▶ **RECORDED DATA**:
::::::::::

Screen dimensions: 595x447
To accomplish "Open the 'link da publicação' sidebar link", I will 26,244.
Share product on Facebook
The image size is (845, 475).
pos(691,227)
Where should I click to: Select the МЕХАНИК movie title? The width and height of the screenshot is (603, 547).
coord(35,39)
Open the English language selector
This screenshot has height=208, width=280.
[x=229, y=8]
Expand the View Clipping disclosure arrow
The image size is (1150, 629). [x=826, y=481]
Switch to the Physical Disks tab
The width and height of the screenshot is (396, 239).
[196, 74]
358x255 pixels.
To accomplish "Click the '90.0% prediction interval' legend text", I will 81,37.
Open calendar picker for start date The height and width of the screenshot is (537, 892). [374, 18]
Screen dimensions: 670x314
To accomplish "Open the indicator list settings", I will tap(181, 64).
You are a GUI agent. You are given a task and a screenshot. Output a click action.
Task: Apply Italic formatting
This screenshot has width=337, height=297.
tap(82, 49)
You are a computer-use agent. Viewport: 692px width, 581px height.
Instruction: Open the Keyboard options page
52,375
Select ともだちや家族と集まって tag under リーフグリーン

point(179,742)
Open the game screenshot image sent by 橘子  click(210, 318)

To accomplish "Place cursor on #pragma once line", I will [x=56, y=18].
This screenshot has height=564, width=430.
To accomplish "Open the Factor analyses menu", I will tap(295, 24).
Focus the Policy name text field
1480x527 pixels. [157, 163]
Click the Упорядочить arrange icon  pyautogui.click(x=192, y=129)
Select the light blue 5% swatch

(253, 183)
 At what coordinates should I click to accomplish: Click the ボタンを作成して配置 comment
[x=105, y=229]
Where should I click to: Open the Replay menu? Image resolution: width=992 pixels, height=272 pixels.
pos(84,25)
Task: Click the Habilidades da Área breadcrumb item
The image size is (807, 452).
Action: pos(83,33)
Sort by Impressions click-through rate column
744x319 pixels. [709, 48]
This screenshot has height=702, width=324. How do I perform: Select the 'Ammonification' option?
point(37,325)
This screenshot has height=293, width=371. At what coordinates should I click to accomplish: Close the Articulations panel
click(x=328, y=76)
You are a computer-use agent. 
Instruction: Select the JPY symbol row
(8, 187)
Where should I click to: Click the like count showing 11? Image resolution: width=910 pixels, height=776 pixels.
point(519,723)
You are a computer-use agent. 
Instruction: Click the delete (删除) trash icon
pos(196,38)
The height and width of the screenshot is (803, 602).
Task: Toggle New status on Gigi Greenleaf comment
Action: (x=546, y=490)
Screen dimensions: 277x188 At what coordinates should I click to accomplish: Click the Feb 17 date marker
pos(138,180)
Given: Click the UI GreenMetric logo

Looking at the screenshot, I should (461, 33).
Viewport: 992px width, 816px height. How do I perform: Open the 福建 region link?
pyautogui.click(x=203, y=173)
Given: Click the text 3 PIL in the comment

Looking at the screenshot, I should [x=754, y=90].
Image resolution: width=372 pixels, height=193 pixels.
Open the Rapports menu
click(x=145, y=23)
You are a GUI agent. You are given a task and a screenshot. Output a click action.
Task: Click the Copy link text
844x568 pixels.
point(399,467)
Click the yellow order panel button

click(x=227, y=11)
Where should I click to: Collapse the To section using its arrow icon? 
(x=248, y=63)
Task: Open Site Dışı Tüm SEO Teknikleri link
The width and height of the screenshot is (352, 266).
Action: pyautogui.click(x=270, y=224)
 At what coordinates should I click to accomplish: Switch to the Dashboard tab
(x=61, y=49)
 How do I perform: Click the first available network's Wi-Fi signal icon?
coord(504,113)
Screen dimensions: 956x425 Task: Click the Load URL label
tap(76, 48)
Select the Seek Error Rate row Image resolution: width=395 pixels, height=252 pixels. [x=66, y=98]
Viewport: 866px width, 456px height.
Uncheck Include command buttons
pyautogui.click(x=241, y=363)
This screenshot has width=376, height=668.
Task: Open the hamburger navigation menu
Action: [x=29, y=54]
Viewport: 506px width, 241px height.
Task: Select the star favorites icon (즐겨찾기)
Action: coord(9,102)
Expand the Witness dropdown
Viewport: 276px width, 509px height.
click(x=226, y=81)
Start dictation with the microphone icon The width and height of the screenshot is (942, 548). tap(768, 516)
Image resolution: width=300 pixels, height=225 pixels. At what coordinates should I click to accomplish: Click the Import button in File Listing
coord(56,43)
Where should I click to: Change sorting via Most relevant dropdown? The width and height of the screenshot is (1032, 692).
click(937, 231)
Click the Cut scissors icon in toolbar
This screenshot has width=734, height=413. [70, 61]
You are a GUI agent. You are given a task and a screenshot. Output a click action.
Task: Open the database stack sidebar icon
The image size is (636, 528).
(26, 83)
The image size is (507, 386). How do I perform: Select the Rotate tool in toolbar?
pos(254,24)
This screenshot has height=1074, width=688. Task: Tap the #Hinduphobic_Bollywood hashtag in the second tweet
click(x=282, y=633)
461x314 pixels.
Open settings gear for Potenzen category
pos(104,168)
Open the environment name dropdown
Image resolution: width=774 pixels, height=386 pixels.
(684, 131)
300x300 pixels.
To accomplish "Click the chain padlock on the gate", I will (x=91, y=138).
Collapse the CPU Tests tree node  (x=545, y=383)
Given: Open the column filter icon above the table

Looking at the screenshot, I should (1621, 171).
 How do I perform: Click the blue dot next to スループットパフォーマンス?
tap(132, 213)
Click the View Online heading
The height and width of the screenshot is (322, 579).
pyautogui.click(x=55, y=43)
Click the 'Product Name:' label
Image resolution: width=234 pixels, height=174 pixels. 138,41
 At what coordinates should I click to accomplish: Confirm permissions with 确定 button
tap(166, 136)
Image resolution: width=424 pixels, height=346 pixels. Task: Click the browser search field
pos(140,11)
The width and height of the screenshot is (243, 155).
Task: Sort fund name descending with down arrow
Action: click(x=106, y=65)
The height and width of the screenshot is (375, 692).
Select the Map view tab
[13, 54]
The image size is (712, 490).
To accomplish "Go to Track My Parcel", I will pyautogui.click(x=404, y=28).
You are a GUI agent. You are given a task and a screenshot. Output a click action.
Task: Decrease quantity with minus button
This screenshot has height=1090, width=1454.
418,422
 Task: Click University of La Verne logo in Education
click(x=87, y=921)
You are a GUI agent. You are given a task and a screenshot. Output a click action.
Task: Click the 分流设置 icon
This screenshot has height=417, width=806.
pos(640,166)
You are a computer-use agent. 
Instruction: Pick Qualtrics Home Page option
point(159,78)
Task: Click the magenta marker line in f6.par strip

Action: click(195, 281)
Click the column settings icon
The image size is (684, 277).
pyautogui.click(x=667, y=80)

::::::::::

▶ **YOUR OBJECTIVE**: Retype the listing exactly. Leave nothing out.

▶ **WRITTEN ANSWER**:
Screen dimensions: 595x447
To accomplish "Open the 'link da publicação' sidebar link", I will 26,244.
Share product on Facebook
The image size is (845, 475).
pos(691,227)
Where should I click to: Select the МЕХАНИК movie title? The width and height of the screenshot is (603, 547).
coord(35,39)
Open the English language selector
This screenshot has height=208, width=280.
[x=229, y=8]
Expand the View Clipping disclosure arrow
The image size is (1150, 629). [x=826, y=481]
Switch to the Physical Disks tab
The width and height of the screenshot is (396, 239).
[196, 74]
358x255 pixels.
To accomplish "Click the '90.0% prediction interval' legend text", I will 81,37.
Open calendar picker for start date The height and width of the screenshot is (537, 892). [374, 18]
Screen dimensions: 670x314
To accomplish "Open the indicator list settings", I will tap(181, 64).
You are a GUI agent. You are given a task and a screenshot. Output a click action.
Task: Apply Italic formatting
This screenshot has width=337, height=297.
tap(82, 49)
You are a computer-use agent. Viewport: 692px width, 581px height.
Instruction: Open the Keyboard options page
52,375
Select ともだちや家族と集まって tag under リーフグリーン

point(179,742)
Open the game screenshot image sent by 橘子  click(210, 318)

To accomplish "Place cursor on #pragma once line", I will [x=56, y=18].
This screenshot has height=564, width=430.
To accomplish "Open the Factor analyses menu", I will tap(295, 24).
Focus the Policy name text field
1480x527 pixels. [157, 163]
Click the Упорядочить arrange icon  pyautogui.click(x=192, y=129)
Select the light blue 5% swatch

(253, 183)
 At what coordinates should I click to accomplish: Click the ボタンを作成して配置 comment
[x=105, y=229]
Where should I click to: Open the Replay menu? Image resolution: width=992 pixels, height=272 pixels.
pos(84,25)
Task: Click the Habilidades da Área breadcrumb item
The image size is (807, 452).
Action: pos(83,33)
Sort by Impressions click-through rate column
744x319 pixels. [709, 48]
This screenshot has height=702, width=324. How do I perform: Select the 'Ammonification' option?
point(37,325)
This screenshot has height=293, width=371. At what coordinates should I click to accomplish: Close the Articulations panel
click(x=328, y=76)
You are a computer-use agent. 
Instruction: Select the JPY symbol row
(8, 187)
Where should I click to: Click the like count showing 11? Image resolution: width=910 pixels, height=776 pixels.
point(519,723)
You are a computer-use agent. 
Instruction: Click the delete (删除) trash icon
pos(196,38)
The height and width of the screenshot is (803, 602).
Task: Toggle New status on Gigi Greenleaf comment
Action: (x=546, y=490)
Screen dimensions: 277x188 At what coordinates should I click to accomplish: Click the Feb 17 date marker
pos(138,180)
Given: Click the UI GreenMetric logo

Looking at the screenshot, I should (461, 33).
Viewport: 992px width, 816px height. How do I perform: Open the 福建 region link?
pyautogui.click(x=203, y=173)
Given: Click the text 3 PIL in the comment

Looking at the screenshot, I should [x=754, y=90].
Image resolution: width=372 pixels, height=193 pixels.
Open the Rapports menu
click(x=145, y=23)
You are a GUI agent. You are given a task and a screenshot. Output a click action.
Task: Click the Copy link text
844x568 pixels.
point(399,467)
Click the yellow order panel button

click(x=227, y=11)
Where should I click to: Collapse the To section using its arrow icon? 
(x=248, y=63)
Task: Open Site Dışı Tüm SEO Teknikleri link
The width and height of the screenshot is (352, 266).
Action: pyautogui.click(x=270, y=224)
 At what coordinates should I click to accomplish: Switch to the Dashboard tab
(x=61, y=49)
 How do I perform: Click the first available network's Wi-Fi signal icon?
coord(504,113)
Screen dimensions: 956x425 Task: Click the Load URL label
tap(76, 48)
Select the Seek Error Rate row Image resolution: width=395 pixels, height=252 pixels. [x=66, y=98]
Viewport: 866px width, 456px height.
Uncheck Include command buttons
pyautogui.click(x=241, y=363)
This screenshot has width=376, height=668.
Task: Open the hamburger navigation menu
Action: [x=29, y=54]
Viewport: 506px width, 241px height.
Task: Select the star favorites icon (즐겨찾기)
Action: coord(9,102)
Expand the Witness dropdown
Viewport: 276px width, 509px height.
click(x=226, y=81)
Start dictation with the microphone icon The width and height of the screenshot is (942, 548). tap(768, 516)
Image resolution: width=300 pixels, height=225 pixels. At what coordinates should I click to accomplish: Click the Import button in File Listing
coord(56,43)
Where should I click to: Change sorting via Most relevant dropdown? The width and height of the screenshot is (1032, 692).
click(937, 231)
Click the Cut scissors icon in toolbar
This screenshot has width=734, height=413. [70, 61]
You are a GUI agent. You are given a task and a screenshot. Output a click action.
Task: Open the database stack sidebar icon
The image size is (636, 528).
(26, 83)
The image size is (507, 386). How do I perform: Select the Rotate tool in toolbar?
pos(254,24)
This screenshot has height=1074, width=688. Task: Tap the #Hinduphobic_Bollywood hashtag in the second tweet
click(x=282, y=633)
461x314 pixels.
Open settings gear for Potenzen category
pos(104,168)
Open the environment name dropdown
Image resolution: width=774 pixels, height=386 pixels.
(684, 131)
300x300 pixels.
To accomplish "Click the chain padlock on the gate", I will (x=91, y=138).
Collapse the CPU Tests tree node  (x=545, y=383)
Given: Open the column filter icon above the table

Looking at the screenshot, I should (1621, 171).
 How do I perform: Click the blue dot next to スループットパフォーマンス?
tap(132, 213)
Click the View Online heading
The height and width of the screenshot is (322, 579).
pyautogui.click(x=55, y=43)
Click the 'Product Name:' label
Image resolution: width=234 pixels, height=174 pixels. 138,41
 At what coordinates should I click to accomplish: Confirm permissions with 确定 button
tap(166, 136)
Image resolution: width=424 pixels, height=346 pixels. Task: Click the browser search field
pos(140,11)
The width and height of the screenshot is (243, 155).
Task: Sort fund name descending with down arrow
Action: click(x=106, y=65)
The height and width of the screenshot is (375, 692).
Select the Map view tab
[13, 54]
The image size is (712, 490).
To accomplish "Go to Track My Parcel", I will pyautogui.click(x=404, y=28).
You are a GUI agent. You are given a task and a screenshot. Output a click action.
Task: Decrease quantity with minus button
This screenshot has height=1090, width=1454.
418,422
 Task: Click University of La Verne logo in Education
click(x=87, y=921)
You are a GUI agent. You are given a task and a screenshot. Output a click action.
Task: Click the 分流设置 icon
This screenshot has height=417, width=806.
pos(640,166)
You are a computer-use agent. 
Instruction: Pick Qualtrics Home Page option
point(159,78)
Task: Click the magenta marker line in f6.par strip

Action: click(195, 281)
Click the column settings icon
The image size is (684, 277).
pyautogui.click(x=667, y=80)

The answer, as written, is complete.